The full commission now must decide whether to hear this appeal, which alleges that Rambus illegally created a monopoly “through exclusionary means” in obtaining patents for SDRAM and DDR SDRAM, the most commonly used forms of memory chips for personal computers.
The charge is not without controversy, as Rambus denies any wrongdoing. The company has said it disclosed the patented technology to “a number of industry companies,” including memory makers Micron Technology and Hitachi, even before the JEDEC standards-setting discussions.
The company also has said the disclosure policies of JEDEC were poorly defined and did not state specifically what Rambus was required to disclose to the standards committee.
The judge, earlier this year, agreed. In his 334-page decision, Judge McGuire found the rules for the standards-setting group were vague, and he cited a number of cases in which chip makers appeared to be working together to stop Rambus’ RDRAM memory from making gains in the industry.
The FTC is an independent federal agency created by Congress to deal with claims of unfair competition.
A federal appeals court, in a separate Rambus case against Infineon Technologies, also has agreed with Rambus’ position. The FTC and other SDRAM memory makers say the company misled JEDEC, once again by failing to disclose its patents.
Long History of Problems
The history of this case stretches back almost a decade.
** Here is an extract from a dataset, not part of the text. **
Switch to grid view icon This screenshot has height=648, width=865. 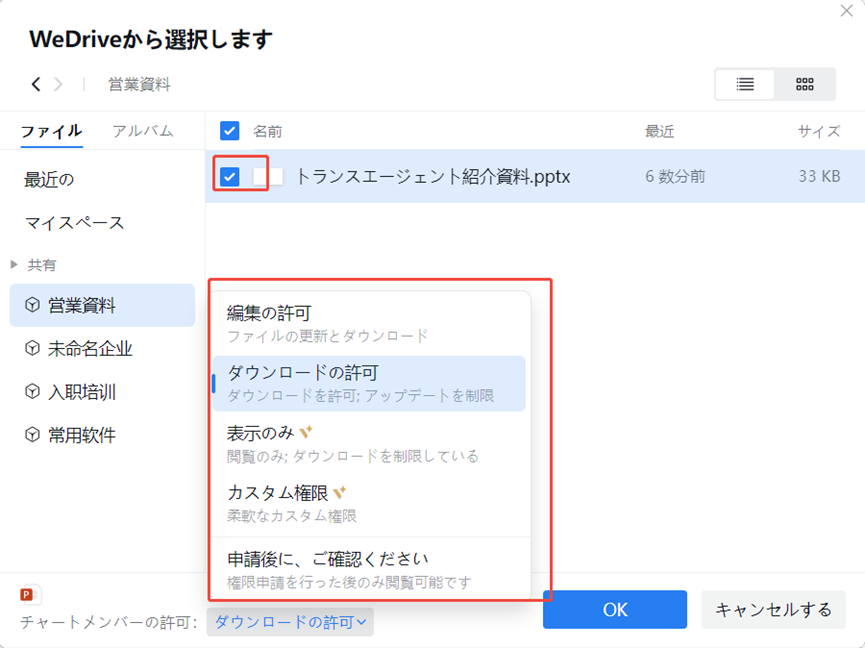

In the 1990s, Rambus tried to launch a new memory standard with the backing of Intel, called RDRAM, or Rambus DRAM.
But, FTC lawyers say, when Rambus realized vendors would retaliate against its plans to enforce its patents with legal action, executives authorized what the FTC called “Shred Day,” in which thousands of documents were destroyed in 1998.
Rambus claims this is not true.
Facing Legal Problems
The company, however, continues to face other legal problems.
Yesterday, Rambus said the retrial of Rambus patent claims against Infineon AG, a German chip maker, has been reset from June 10, 2004. The new date is expected to be in the fall of 2004 and will be set before the end of May 2004.
“The date change was at the initiative of the trial court judge, who, among other things, cited the number of pretrial issues that remain to be resolved, and the possible need for time for Rambus to appeal certain of those rulings prior to trial,” Rambus said in a statement to the media, released yesterday.